## YOUR ASSIGNMENT
Put the listing lines starting at the one containing "Describe the element at coordinates (214, 844)" and ending at the one containing "coordinates (770, 247)." into a Markdown table with the columns Row and Line, and skip any blank lines.

=-=-=-=-=

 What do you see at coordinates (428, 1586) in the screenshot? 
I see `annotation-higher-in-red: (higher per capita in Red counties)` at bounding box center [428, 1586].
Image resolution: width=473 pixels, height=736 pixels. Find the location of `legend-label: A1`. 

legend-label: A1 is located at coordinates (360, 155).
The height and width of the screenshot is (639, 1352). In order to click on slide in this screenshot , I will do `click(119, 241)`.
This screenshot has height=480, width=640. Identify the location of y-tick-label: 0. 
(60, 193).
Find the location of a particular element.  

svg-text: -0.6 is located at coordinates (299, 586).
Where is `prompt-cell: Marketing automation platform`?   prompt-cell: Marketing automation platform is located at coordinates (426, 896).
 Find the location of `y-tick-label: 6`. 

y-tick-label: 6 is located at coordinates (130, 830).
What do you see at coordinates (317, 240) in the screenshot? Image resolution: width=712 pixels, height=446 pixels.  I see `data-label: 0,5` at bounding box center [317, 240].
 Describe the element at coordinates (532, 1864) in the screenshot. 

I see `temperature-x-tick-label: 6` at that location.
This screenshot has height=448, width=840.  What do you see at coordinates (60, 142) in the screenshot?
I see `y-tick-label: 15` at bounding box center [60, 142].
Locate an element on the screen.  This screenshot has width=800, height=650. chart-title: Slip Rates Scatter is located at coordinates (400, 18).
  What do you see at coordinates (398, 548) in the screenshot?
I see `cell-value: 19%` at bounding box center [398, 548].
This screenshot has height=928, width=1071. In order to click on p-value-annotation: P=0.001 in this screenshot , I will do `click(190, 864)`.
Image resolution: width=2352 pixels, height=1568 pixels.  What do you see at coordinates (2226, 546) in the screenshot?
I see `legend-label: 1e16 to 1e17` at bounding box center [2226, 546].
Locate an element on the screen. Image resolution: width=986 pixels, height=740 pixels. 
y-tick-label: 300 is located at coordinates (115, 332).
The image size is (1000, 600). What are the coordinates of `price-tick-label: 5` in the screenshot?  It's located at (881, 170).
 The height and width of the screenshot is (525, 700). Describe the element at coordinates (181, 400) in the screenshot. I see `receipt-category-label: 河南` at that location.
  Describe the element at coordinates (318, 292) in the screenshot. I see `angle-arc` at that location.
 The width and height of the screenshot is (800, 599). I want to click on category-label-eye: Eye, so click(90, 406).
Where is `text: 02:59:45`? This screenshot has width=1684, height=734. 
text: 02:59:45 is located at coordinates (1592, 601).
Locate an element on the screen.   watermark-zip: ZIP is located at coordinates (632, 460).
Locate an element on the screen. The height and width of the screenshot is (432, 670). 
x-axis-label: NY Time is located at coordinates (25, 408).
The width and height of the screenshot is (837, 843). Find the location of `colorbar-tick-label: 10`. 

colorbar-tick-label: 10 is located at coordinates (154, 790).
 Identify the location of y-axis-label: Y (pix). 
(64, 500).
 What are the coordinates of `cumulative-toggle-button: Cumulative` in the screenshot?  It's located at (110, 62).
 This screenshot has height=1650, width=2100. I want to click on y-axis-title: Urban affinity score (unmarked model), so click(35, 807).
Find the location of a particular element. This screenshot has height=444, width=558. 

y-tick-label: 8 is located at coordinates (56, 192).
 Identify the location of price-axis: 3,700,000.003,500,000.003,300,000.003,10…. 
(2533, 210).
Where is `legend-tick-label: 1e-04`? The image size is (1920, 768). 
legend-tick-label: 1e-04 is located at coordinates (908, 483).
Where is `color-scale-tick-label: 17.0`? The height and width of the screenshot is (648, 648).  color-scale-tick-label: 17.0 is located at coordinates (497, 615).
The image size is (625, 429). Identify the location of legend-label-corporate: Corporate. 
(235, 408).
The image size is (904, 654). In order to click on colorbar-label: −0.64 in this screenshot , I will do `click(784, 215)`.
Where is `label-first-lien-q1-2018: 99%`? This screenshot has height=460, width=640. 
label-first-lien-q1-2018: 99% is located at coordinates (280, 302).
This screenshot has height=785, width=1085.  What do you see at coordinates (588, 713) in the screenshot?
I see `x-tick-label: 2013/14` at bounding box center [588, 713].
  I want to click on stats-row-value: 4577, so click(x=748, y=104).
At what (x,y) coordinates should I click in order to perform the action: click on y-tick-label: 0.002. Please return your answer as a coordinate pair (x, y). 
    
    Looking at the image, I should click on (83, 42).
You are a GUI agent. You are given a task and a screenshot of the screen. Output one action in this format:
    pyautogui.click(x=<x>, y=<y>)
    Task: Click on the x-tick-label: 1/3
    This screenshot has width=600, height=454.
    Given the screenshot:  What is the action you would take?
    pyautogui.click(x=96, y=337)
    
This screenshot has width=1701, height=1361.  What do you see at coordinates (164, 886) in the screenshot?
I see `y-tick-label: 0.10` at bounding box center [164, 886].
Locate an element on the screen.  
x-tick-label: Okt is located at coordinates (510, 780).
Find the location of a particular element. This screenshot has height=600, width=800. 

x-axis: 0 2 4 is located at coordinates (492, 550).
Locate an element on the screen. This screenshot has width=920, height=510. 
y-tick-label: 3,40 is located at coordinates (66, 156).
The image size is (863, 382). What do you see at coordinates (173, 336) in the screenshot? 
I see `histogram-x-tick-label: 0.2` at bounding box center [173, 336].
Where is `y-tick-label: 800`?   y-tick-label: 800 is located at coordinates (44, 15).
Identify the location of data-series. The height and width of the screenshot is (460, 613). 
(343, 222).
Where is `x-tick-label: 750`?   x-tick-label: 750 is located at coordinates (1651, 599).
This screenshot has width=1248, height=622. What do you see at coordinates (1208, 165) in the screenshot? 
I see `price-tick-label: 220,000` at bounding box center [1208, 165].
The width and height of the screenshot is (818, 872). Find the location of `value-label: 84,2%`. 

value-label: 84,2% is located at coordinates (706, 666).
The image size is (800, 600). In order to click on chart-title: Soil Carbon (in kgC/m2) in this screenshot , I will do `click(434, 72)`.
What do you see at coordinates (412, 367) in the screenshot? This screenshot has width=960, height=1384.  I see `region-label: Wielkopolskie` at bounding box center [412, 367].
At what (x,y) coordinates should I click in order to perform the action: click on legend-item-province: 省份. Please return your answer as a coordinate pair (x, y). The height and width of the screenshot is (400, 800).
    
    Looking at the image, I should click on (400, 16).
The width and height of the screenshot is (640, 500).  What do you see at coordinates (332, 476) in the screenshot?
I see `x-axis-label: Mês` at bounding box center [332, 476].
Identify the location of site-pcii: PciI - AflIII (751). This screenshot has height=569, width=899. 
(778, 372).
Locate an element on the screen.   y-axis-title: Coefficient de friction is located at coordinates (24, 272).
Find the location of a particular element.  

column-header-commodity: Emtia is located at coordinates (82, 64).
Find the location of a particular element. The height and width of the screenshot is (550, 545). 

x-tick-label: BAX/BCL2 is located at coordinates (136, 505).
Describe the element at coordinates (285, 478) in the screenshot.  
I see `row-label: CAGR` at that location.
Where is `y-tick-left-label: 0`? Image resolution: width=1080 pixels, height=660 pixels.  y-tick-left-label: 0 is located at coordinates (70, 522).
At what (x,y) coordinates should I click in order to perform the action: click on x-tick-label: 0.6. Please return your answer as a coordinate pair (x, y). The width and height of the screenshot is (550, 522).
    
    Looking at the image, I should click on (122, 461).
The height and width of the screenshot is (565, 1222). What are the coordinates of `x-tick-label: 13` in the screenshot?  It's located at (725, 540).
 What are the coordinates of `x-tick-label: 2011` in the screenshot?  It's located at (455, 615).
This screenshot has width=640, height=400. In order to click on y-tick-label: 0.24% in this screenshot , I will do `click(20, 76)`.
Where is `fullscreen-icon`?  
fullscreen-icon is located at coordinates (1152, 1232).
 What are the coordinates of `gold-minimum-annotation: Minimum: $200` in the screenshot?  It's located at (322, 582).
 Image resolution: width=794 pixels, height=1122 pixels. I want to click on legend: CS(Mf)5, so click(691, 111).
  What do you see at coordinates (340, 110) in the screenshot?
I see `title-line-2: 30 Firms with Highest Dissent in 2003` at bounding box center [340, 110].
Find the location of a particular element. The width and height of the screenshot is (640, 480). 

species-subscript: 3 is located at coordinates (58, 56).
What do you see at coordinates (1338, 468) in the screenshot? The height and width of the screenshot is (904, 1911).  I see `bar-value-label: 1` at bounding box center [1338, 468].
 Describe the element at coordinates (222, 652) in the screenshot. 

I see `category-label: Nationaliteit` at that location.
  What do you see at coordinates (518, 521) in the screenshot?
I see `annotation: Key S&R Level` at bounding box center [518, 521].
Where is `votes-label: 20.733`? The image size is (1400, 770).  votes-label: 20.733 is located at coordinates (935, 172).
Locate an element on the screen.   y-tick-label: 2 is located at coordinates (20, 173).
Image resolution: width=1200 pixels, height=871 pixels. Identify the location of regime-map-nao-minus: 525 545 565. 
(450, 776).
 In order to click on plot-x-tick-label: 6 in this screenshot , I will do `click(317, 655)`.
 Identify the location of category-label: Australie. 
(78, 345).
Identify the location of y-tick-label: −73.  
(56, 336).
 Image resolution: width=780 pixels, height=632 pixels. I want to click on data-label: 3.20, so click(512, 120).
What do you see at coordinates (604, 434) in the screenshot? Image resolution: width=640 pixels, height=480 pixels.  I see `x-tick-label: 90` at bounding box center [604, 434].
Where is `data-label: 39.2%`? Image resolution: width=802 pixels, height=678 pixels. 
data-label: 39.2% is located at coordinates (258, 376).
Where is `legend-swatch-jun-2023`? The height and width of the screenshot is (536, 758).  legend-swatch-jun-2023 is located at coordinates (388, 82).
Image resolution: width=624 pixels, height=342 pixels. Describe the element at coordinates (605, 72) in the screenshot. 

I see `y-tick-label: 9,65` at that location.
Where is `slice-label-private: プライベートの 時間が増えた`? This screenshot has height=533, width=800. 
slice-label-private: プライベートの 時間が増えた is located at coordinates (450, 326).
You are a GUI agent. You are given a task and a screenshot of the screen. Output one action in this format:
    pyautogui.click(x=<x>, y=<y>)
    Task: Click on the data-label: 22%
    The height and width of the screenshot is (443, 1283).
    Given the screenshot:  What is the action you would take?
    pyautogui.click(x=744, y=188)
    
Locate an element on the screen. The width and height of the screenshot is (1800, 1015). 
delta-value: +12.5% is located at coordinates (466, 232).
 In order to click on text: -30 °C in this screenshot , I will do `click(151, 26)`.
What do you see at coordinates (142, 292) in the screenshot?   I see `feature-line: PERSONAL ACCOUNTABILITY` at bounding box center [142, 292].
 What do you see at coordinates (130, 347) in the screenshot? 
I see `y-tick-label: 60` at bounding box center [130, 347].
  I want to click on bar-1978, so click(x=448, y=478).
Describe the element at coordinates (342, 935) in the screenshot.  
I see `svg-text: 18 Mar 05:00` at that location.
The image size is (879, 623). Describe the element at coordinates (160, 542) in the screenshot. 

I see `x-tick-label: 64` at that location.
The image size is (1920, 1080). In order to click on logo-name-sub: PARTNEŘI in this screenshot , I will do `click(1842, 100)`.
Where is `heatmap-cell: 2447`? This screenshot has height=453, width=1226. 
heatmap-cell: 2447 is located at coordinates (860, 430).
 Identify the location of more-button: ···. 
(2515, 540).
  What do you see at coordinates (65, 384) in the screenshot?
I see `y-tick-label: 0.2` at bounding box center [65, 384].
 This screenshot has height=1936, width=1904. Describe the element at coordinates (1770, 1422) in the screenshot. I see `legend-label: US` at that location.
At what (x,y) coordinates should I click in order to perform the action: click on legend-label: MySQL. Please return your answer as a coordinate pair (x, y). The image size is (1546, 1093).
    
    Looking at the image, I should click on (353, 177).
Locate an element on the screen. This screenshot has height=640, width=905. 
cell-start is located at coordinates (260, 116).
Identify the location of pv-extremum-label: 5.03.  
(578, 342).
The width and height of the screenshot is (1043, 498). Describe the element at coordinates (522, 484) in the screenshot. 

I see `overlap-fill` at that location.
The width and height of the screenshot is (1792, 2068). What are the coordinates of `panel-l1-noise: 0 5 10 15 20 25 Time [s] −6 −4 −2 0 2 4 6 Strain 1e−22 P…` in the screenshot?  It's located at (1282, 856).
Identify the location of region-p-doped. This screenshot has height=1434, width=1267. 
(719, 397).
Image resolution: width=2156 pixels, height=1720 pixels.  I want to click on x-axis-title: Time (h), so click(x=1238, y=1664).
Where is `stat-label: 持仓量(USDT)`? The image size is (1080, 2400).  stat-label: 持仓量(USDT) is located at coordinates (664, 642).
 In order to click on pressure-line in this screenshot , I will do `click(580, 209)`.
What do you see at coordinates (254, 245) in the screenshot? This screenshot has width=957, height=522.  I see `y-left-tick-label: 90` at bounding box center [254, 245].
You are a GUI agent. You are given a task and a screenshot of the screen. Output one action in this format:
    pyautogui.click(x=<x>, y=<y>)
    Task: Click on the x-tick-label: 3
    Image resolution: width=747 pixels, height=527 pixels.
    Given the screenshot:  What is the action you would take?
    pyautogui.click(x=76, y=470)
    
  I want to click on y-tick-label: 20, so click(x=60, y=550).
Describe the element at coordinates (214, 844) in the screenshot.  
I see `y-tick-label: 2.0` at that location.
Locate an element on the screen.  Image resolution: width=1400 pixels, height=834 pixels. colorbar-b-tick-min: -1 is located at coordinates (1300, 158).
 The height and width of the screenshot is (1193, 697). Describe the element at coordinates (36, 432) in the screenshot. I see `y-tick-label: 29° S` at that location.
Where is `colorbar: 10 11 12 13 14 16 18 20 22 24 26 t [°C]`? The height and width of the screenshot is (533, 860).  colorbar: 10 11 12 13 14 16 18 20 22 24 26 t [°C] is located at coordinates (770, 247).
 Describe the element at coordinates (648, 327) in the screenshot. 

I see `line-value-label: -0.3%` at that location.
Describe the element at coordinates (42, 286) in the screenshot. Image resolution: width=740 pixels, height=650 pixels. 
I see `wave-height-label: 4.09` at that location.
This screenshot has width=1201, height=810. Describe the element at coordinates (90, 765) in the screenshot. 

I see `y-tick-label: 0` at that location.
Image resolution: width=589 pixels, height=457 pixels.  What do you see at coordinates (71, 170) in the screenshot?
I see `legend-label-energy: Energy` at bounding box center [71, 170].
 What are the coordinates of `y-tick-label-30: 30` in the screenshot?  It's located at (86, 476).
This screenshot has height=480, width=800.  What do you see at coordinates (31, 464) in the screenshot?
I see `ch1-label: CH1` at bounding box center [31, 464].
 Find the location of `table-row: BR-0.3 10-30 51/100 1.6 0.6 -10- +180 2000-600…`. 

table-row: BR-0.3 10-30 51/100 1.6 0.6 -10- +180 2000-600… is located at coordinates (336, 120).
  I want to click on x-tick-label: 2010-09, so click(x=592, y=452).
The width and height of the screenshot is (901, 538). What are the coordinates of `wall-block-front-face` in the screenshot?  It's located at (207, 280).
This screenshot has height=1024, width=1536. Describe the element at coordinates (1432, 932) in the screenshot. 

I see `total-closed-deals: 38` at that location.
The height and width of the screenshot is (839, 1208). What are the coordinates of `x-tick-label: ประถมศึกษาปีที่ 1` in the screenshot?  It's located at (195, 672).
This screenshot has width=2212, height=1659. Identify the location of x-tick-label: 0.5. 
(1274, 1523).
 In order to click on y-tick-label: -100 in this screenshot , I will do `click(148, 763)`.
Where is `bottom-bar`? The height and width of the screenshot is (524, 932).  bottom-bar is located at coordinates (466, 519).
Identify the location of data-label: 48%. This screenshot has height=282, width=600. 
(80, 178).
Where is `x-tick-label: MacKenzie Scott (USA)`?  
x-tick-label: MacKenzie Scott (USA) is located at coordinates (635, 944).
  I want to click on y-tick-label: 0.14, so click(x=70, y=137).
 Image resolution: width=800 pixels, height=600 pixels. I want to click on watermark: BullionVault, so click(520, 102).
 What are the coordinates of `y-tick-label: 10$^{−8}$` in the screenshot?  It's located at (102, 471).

=-=-=-=-=

## EXERCISE RESPONSE
| Row | Line |
|---|---|
| 1 | Describe the element at coordinates (214, 844) in the screenshot.   |
| 2 | I see `y-tick-label: 2.0` at that location. |
| 3 | Locate an element on the screen.  Image resolution: width=1400 pixels, height=834 pixels. colorbar-b-tick-min: -1 is located at coordinates (1300, 158). |
| 4 |  The height and width of the screenshot is (1193, 697). Describe the element at coordinates (36, 432) in the screenshot. I see `y-tick-label: 29° S` at that location. |
| 5 | Where is `colorbar: 10 11 12 13 14 16 18 20 22 24 26 t [°C]`? The height and width of the screenshot is (533, 860).  colorbar: 10 11 12 13 14 16 18 20 22 24 26 t [°C] is located at coordinates (770, 247). |